François Augot



Acte de Naissance
Saint Viaud: le 12 décembre 1768


Le douzième décembre mil sept cent soixante huit a été baptisé François né ce jour du légitime mariage du sieur Valentin Ogot nommé fabriqueur et de Marie Anne Foucher son épouse. Parrain honorable homme le sr Trouillard marchand, et honorable marreinne demoiselle Marguerite Clotilde Mélanie Urvain femme de mtre Victor Aubinais marchand boucher à Paimboeuf qui signent.

Marguerite Vitel
Clotilde Mélanie Urvain François Trouillard Guinois
J. Chaillou Augot A. Lafargue Mr de St Viaud


Acte de Mariage
Saint Viaud: le 6 frimaire An III


Nous Alexis Leglé, officier public préposé pour l'exécution de la loi du vingt septembre mil sept cent quatre vingt douze (vieux stile) dans l'étendue de la commune de Monts Cobrith, district de Paimboeuf département de la Loire Inférieure étant en la salle publique de la commune:

S'est présenté François Augot laboureur demeurant au bourg de Monts Cobrith âge de vingt cinq ans, né à Monts Cobrith suivant l'acte de naissance à date du vingt six décembre mil sept cent soixante huit fils de Valentin Augot père agriculteur et de Marie Foucher, d'une part;

et Marguerite Evin demeurant au bourg de Monts Cobrith, âgée de vingt cinq ans née à Monts Cobrith suivant l'acte de sa naissance en date du vingt cinq mai mil sept cent soixante huit. En présence de quatre témoins majeurs cy après, savoir Pierre Augot demeurant au bourg de Monts Cobrith, frère de François Augot, Vital Augot demeurant au bourg de Monts Cobrith frère de François Augot, Jean Evin demeurant au dit bourg de Monts Cobrith, frère de Marguerite Evin et Pierre Bousseau laboureur demeurant au dit bourg de Monts Cobrith, lequel n'est ni parant ni allié d'aucune des deux parties. Il a été par nous officier public fait lecture des pièces relatives à l'état des parties et aux formalités du mariage ci-après consistant dans la publication de promesse de mariage des dites parties faite à la porte extérieure et principale de la maison commune de Monts Cobrith, et icelle attachée et consignée sur les registres particuliers à ce destiné par Alexis Liglé dit officier public le vingt huit brumaire de l'an trois de la république française, les dites pièces lues, le mariage à été contracté par la déclaration que chacune des parties a faite devant nous, savoir le mari en ces termes: je déclare prendre Marguerite Evin en mariage, et la femme aussi en ces termes: je déclare prendre François Augot en mariage, aussitôt après cette déclaration, nous officier public, avons prononcé au nom de la loi en présence des parties et des témoins cy dessus dénommés que les dits François Augot et Marguerite Evin sont unis en mariage, le présent acte de mariage a été par nous dressé sur le champ sur le registre double à ce destiné à l'heure par nous indiquée à trois heures après midi de ce jour six frimaire troisième mois de l'an trois de la république française, jour à nous désigné par les parties. Arrêté en la sale publique de la maison commune de Monts Cobrith sous les seings de Pierre Augot et Pierre Bousseau témoins, Jean Evin, Vital Augot ainsi que les deux époux ont déclarés ne savoir signer et moi officier public ait signé avec les témoins.

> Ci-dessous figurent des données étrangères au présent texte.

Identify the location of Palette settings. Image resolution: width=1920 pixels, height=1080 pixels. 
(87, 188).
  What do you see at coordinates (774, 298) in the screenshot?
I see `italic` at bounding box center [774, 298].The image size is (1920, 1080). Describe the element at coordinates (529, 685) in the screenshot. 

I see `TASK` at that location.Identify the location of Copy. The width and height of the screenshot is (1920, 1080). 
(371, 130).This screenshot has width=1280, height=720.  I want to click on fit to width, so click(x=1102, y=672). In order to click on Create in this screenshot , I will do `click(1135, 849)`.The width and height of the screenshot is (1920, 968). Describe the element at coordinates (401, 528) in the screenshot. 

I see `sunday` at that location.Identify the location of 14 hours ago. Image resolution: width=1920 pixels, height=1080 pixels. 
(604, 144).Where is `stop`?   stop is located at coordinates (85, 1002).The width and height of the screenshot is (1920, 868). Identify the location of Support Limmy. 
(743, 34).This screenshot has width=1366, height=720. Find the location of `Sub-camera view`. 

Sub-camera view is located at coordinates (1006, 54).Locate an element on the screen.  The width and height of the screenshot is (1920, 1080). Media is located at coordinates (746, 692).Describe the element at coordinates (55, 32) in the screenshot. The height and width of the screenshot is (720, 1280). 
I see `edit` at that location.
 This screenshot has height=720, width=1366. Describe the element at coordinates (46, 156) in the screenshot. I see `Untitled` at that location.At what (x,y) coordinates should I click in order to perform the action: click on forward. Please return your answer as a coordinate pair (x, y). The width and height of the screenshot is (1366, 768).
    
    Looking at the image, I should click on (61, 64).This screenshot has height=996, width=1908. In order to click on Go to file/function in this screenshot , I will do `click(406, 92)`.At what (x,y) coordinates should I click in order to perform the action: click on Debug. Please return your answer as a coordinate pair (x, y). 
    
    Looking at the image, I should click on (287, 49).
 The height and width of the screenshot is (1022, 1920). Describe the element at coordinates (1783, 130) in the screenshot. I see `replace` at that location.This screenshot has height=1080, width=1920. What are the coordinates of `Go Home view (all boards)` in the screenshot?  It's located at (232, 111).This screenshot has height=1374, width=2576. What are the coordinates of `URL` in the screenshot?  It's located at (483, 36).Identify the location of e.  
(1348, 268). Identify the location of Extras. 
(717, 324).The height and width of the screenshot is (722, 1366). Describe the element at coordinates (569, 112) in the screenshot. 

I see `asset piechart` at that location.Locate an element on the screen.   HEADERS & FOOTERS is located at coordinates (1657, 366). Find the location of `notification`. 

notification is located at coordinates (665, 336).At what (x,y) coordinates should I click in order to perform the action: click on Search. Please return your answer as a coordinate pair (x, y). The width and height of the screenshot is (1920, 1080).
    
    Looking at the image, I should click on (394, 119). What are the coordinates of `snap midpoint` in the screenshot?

Pierre Augot P Boussau A Leglé officier publique


Naissance de François Augot le 20 thermidor An VI à Saint Viaud (44)
Acte de Décès
Saint Père en Retz: le 17 mars 1851


L'an mil huit cent cinquante un, le dix sept mars à dix heures du matin, par devant nous Etienne Flandrin, maire officier de l'état civil de la commune de Saint Père en Retz, chef lieu de canton arrondissement de Paimboeuf, département de la Loire Inférieure, sont comparus Joseph Gineau, cerclier, âgé de quarante un ans et René Charrier, tisserand, âgé de quarante six ans, tous les deux demeurant séparément en cette ville, voisins du défunt ci-après, lesquels nous ont déclaré que ce jour à une heure du matin, François Augot laboureur âgé de quatre vingt trois ans né en la commune de Saint Viaud, fils de feus Valentin Augot et de Marie Anne Foucher, veuf à son décès de Anne Evain est décédé en sa demeure en cette ville ainsi que nous nous en sommes assurés. Lecture faite du présent acte aux comparants, nous l'avons signé en leur présence aucun d'eux n'ayant su le faire de ce enquis.